#### [Required tasks]
a: In the machine learning excerpt, what starting values do the engineers give m and b?
b: Please carry the machine learning excerpt forward, picking up right after its final sentence.

#### [Document extract]
# # #

The optimization function takes the learning from the cost function – i.e. how wrong (or right) the system is at guessing – and uses that new information to inform how best to update itself in order to maximise its chances at improving its guess at the next turn.

When we refer to “turns” this is because machine learning is iterative, which leads nicely into…

#### 6. An iterative feedback loop

You may have noticed we’ve built up a number of components and hinted at the overall process being turn-based. Well, you’d be correct. Machine learning is iterative. It’s about mathematically expedited trial and error.

So how does the dataset, model function, cost function and optimization function work together iteratively in order to learn the relationship between x and y? Let’s find out!

**First Pass, First Configuration**

At the start, neither the system engineers nor the system have any idea what m and b might be. Instead, the engineers initialize m and b to random values, e.g. m = 0.5 and b = 3.

These are plugged into our model function, e.g. y = mx + b becomes y = 0.5x + 3.

Next, the x value (but not the y value) for the first example in our training dataset (below) is added into the model function.

So the first configuration of the model function becomes: y = (0.5 x 1) + 3.

**First Pass, First Guess**

The system computes the Model Function for its first guess at y. With this configuration:

y = (0.5 x 1) + 3 y = 0.5 + 3 y = 3.5

So is the **Predicted Y Value **for the system’s first guess is y = 3.5.

**First Pass, First Check**

So how does the system know if y = 3.5 is correct for x in this example, and whether or not the current model function configuration is correct or needs tuning?

Simple, the system calculates the difference between:

The Predicted Y Value (y = 3.5) AND The Actual Y Value (y = 2) EQUALS 1. 5 (i.e. 3.5 - 2)

That calculation is made by the **cost function **and the resulting value, i.e. 1.5 in this example, is the **cost value **for the first guess. As we said, the actual math function is more complex and is typically calculated on the error for all guess for all samples to speed things up, but this is the core idea:

**Comparing the prediction with the actual result and calculating the difference.**

We can plot this version of the model function below (**orange** line), and highlight the cost (i.e. error) of its predictions against the actual data for our dataset.

The costs are the gaps (**red** arrows) between the **blue** points on the graph (our dataset of x + y pairs) and the current model function’s (y = 0.5x + 3) predictions for y, illustrated by the **orange** line.

As you can see, for the first example in our dataset where x = 1 the current model function’s prediction of y is off by +1.5 because it predicts y = 3.5 when it is in fact y = 2.

Recall that the goal of the model function is to find the **line of best fit** that passes through, or as close to, as many points as possible. So let’s find out how the model improves itself toward that goal!

**First Pass, First Update**

So far, the system has made its first guess, compared its guess against the actual answer to calculate the difference between its guess and the truth which turns out to be wrong by +1.5 (the **cost**).

# # #

#### [Data section]
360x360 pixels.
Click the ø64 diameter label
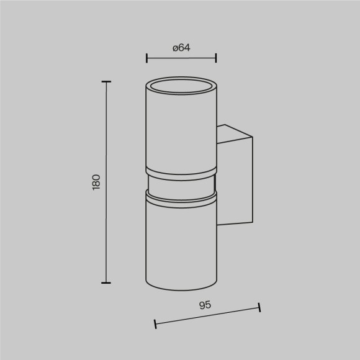[181, 47]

# # #

#### [Answers in order]
a: m = 0.5 and b = 3.

b:
Its goal at this step is to **identify what adjustment to its model will minimize the cost for its next guess**, i.e. so the next guess is closer to the actual y value given an input x.

The optimization function takes the current value of m, currently m = 0.5, and adjusts it by:

a. **PLUS** some small amount, e.g. +0.1; and

b. **MINUS** some small amount, e.g. -0.1,

and in each case, calculates whether each slightly adjusted m value will make the cost get worse (i.e. increases) or better (i.e. decreases).

This is essentially the mathematical equivalent of the **Hot or Cold** game where you are blindfolded and take small steps in different directions toward a hidden object and ask a friend to say “hotter” (i.e. closer to the object) or “colder” (i.e. further from the object).

In that game you decide to head in the direction that returned the “hottest” signal from your friend.

Without exploring the maths – which go a bit beyond school level algebra (unless you studied algebra beyond age 16 and know some basic calculus) – this is the intuition you need to understand.

**The optimisation function is like the Hot or Cold game.**

This same logic from Hot and Cold applies to the Optimization Function, e.g.

(A) PLUS AdjustmentOriginal m = 0.5. Adjusting m + 0.1 means new m = 0.6. Plugging this new m into model function we get y = (0.6 x 1) + 3 or y = 3.6. Plugging that into the cost function, i.e. difference between y = 3.6 (prediction) and y = 2 (actual value), i.e. 1.6, means the cost hasincreasedfrom 1.5 (when using the original m value) to 1.6 (using this micro adjusted m value). Because it increased the cost, we can say it gotworse.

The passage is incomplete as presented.